KENDARI, TELISIK.ID - Penyampaian akhir fraksi-fraksi DPRD Kota Kendari terhadap raperda tentang Perubahan APBD Kota Kendari tahun anggaran 2023, Pemerintah Kota (Pemkot) Kendari diminta untuk meningkatkan pendapatan daerah.

Fraksi Partai Demokrasi Kebangkitan Indonesia yang diwakili oleh Nofiana, mengatakan, APBD akan menjadi pedoman bagi pemerintah daerah untuk melaksanakan kebijakan anggaran daerah dengan harapan akan memberikan percepatan stimulus percepatan pembangunan dan perbaikan kondisi sosial ekonomi tahun anggaran 2023.

Kemudian, Fraksi PKS diwakili oleh Fitriani Rifai menuturkan, terdapat beberapa pergeseran penambahan anggaran yang cukup signifikan dalam pembahasan perubahan APBD 2023 tidak lepas dari kondisi keuangan daerah.

Harapannya, setiap satuan kerja perangkat daerah Kota Kendari dapat mengelola anggaran APBD 2023 dan mengacu pada prinsip efisiensi, efektifitas, dan disiplin anggaran yang tepat waktu dan tepat sasaran sesuai apa yang telah direncanakan dan disepakati.

Fraksi PDI Perjuangan, melalui La Ode Lawama mengatakan, Organisasi Perangkat Daerah (OPD) agar bersama-sama bersinergi meningkatkan pendapatan daerah khususnya pendapatan asli daerah (PAD).

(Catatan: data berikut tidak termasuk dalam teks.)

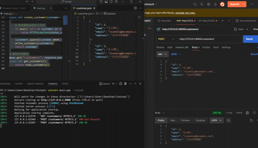The height and width of the screenshot is (148, 258).
Task: Toggle word wrap in response viewer
Action: (x=228, y=120)
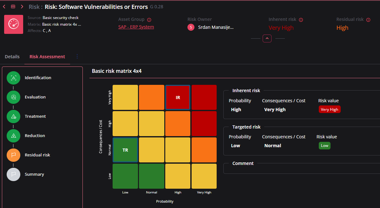
Task: Click the TR cell in risk matrix
Action: coord(125,150)
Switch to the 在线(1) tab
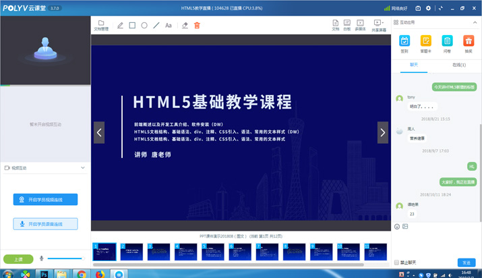The image size is (482, 278). (x=458, y=65)
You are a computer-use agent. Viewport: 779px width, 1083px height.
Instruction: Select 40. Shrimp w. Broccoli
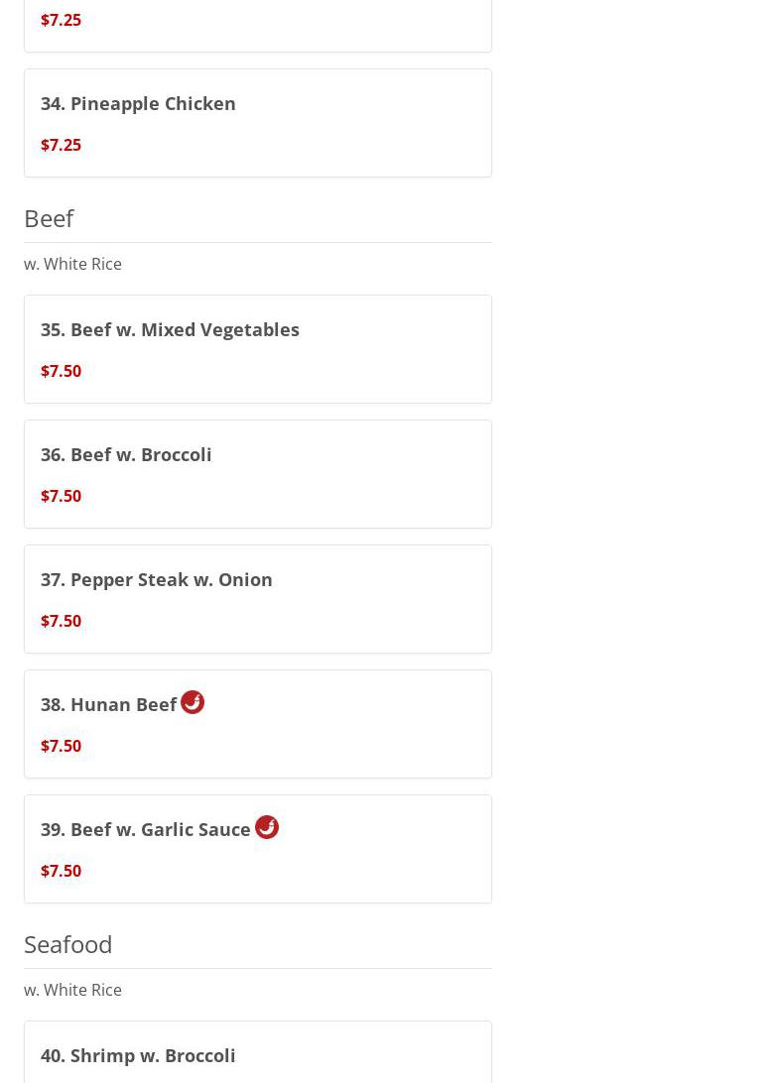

Baca Juga: Gubernur Ali Mazi Target Pendapatan Daerah Rp 4,5 Triliun Tahun Depan

"Untuk retribusi kita harapkan adanya ketegasan OPD. Terkait hal ini Satpol PP Kendari untuk menertibkan parkir liar, karena pernah saya temukan yang mengatasnamakan aparat," ujarnya dalam rapat paripurna yang berlangsung di gedung DPRD Kota Kendari, Senin (11/9/2023).

Pada kesempatan yang sama, Penjabat (Pj) Wali Kota Asmawa Tosepu menuturkan, dengan disetujuinya Perubahan APBD 2023, dapat memberi ruang gerak bagi percepatan pelaksanaan program kegiatan pembangunan dan peningkatan pelayanan masyarakat Kota Kendari.

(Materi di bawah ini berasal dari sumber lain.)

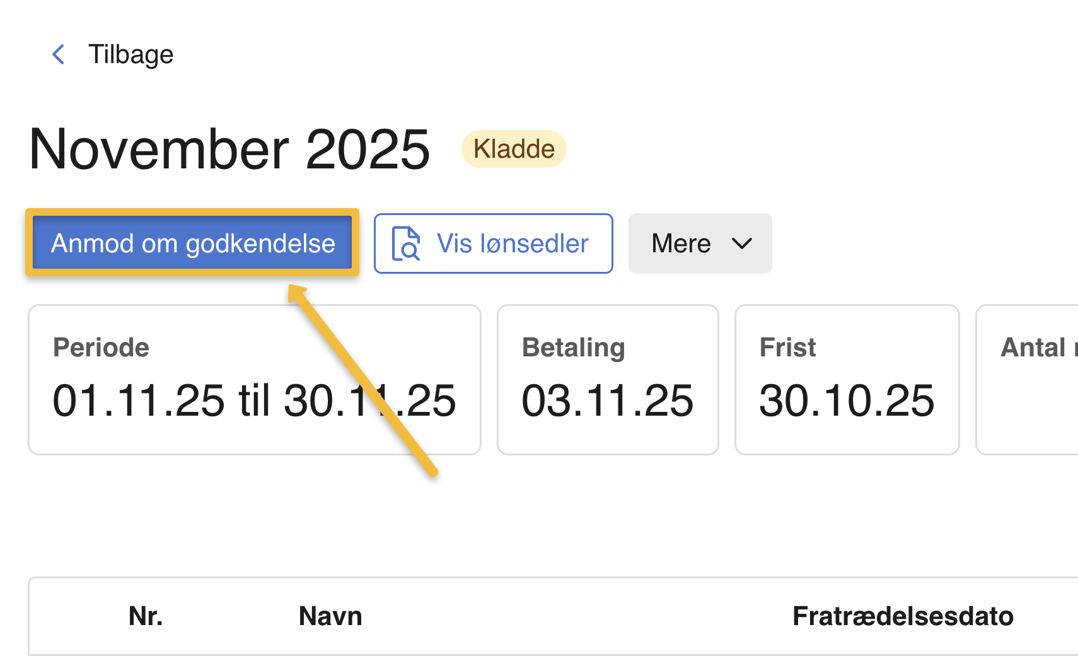Expand the chevron arrow beside Mere
This screenshot has width=1078, height=656.
pos(742,243)
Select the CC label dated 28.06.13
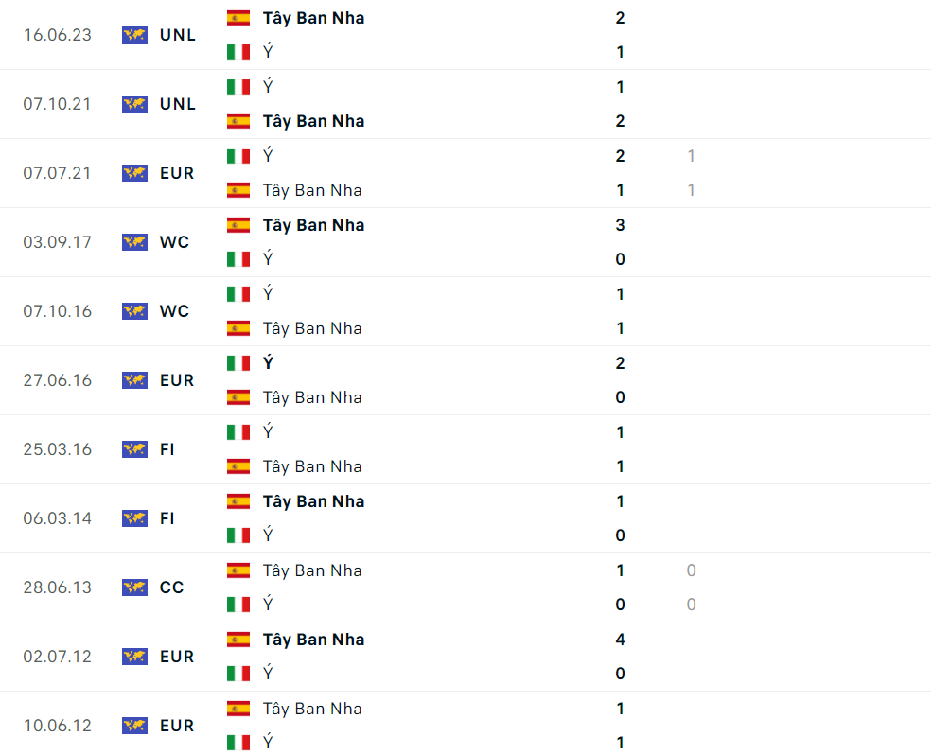This screenshot has width=933, height=754. tap(172, 587)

"Berkaitan dengan peningkatan PAD, adalah hal yang normatif untuk terus dicarikan jalan bagaimana pendapatan daerah meningkat," ucapnya.

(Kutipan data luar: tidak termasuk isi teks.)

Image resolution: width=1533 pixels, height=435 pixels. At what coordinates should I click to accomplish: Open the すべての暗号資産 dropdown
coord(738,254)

Pihaknya menyadari, fraksi-fraksi DPRD Kota Kendari ingin pendapatan Kota Kendari optimal karena PAD adalah salah satu roh penyelenggaraan pemerintah. Selain itu, potensi di Kota Kendari belum digali secara keseluruhan.

Baca Juga: Bupati Kolaka Utara: Pendapatan Daerah Tahun 2021 Lampaui Target

Oleh karena itu, Asmawa Tosepu menekankan, harus ada upaya dari semua OPD untuk mengelola PAD.

"Upaya realnya bisa dengan mengoptimalkan pajak hotel dan restoran melalui alat dan aplikasi yang sifatnya langsung terbayar atau ditransfer ke kas daerah, jadi tidak lagi pakai uang tunai," tuturnya.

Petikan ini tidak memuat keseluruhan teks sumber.